Medtronic Competitors Staying in the Shadows
Aside from digging up clinical explanations, the really interesting tactical game is starting to evidence itself in the actions of competitors to Medtronic’s Symplicity device. This week sees an annual investorfest, in the form of the JP Morgan Healthcare conference. The hot topic is undoubtedly Renal Denervation in the wake of the Symplicity HTN3 study results. So, who, among the myriad competitors, is going to be the first to gently point out that the original Symplicity device used in the study is a bit old hat and might just be at the heart of the poor results? I mean, they’re all desperate to say it. You can hear the conversations…Should we, shouldn’t we? No, we’d better not… not until we know it’s true.

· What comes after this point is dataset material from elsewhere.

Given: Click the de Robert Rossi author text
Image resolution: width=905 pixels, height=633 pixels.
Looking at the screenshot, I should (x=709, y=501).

First to speak was St.Jude, a company probably closest behind Medtronic in the race to US market. Were they about to claim their device would have hit the spot in the same study? After all, it’s quite different to Symplicity, featuring a multi-electrode basket that is quicker and easier to use and probably delivers a less user-dependent dose to the target nerves.

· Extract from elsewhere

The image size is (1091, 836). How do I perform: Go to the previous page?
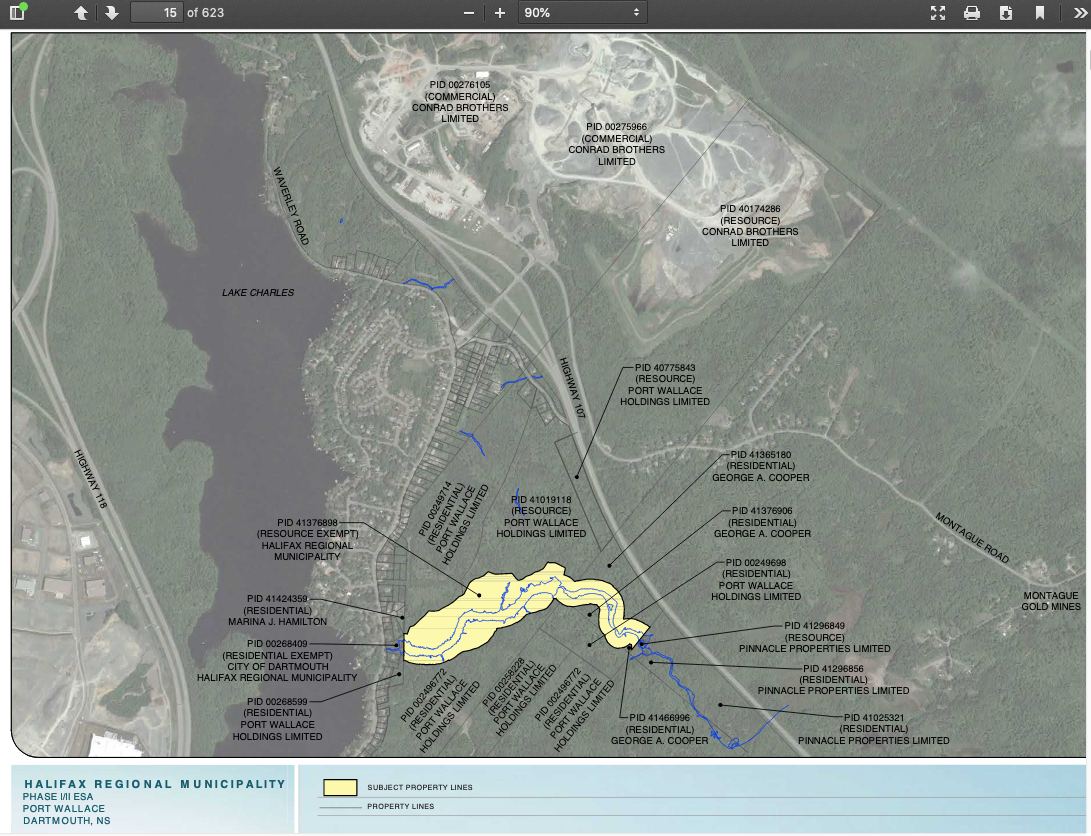81,13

Answer: No. Dan Starks, CEO of St. Jude, Inc., has been about as careful as Medtronic in his stated desire to take a closer look at the data. No big claims there then.

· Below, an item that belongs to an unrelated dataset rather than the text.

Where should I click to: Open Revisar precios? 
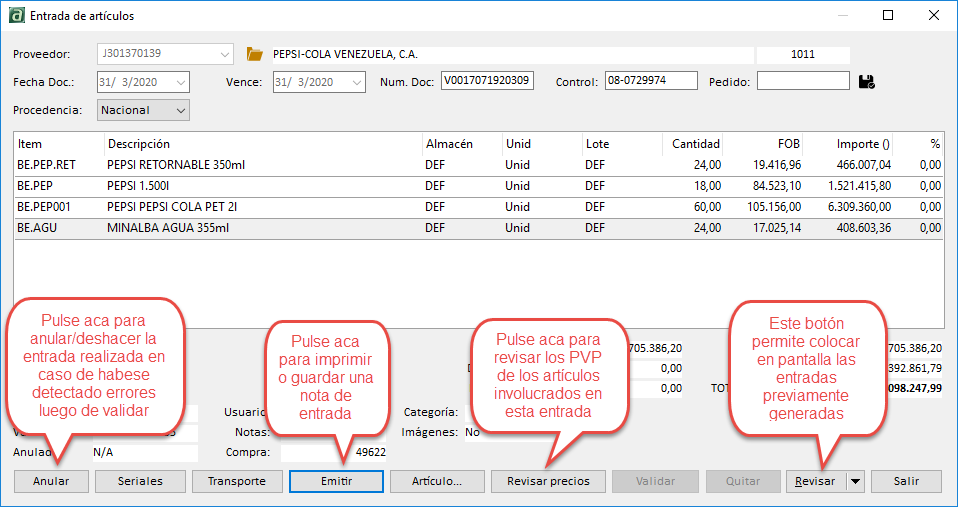pyautogui.click(x=548, y=481)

So yesterday, as reported by Massdevice.com, up pops Boston Scientific’s Mike Mahoney… and at last someone’s broken cover! Boston’s recently acquired Vessix system is admittedly different to those of St. Jude and of course Medtronic. It’s a balloon with sensing electrodes on its surface and as such a whole lot more sophisticated than the generation one device at the heart of this discussion. Add to that the claim that in European, ambulatory-based studies it’s performed well. Maybe Vessix is “it”. Sadly Mr Mahoney cannot yet point to a sham controlled study, so as much as he can defend his own device, and in so doing attack the opposition, he’s not quite got the bullets to kill them off yet.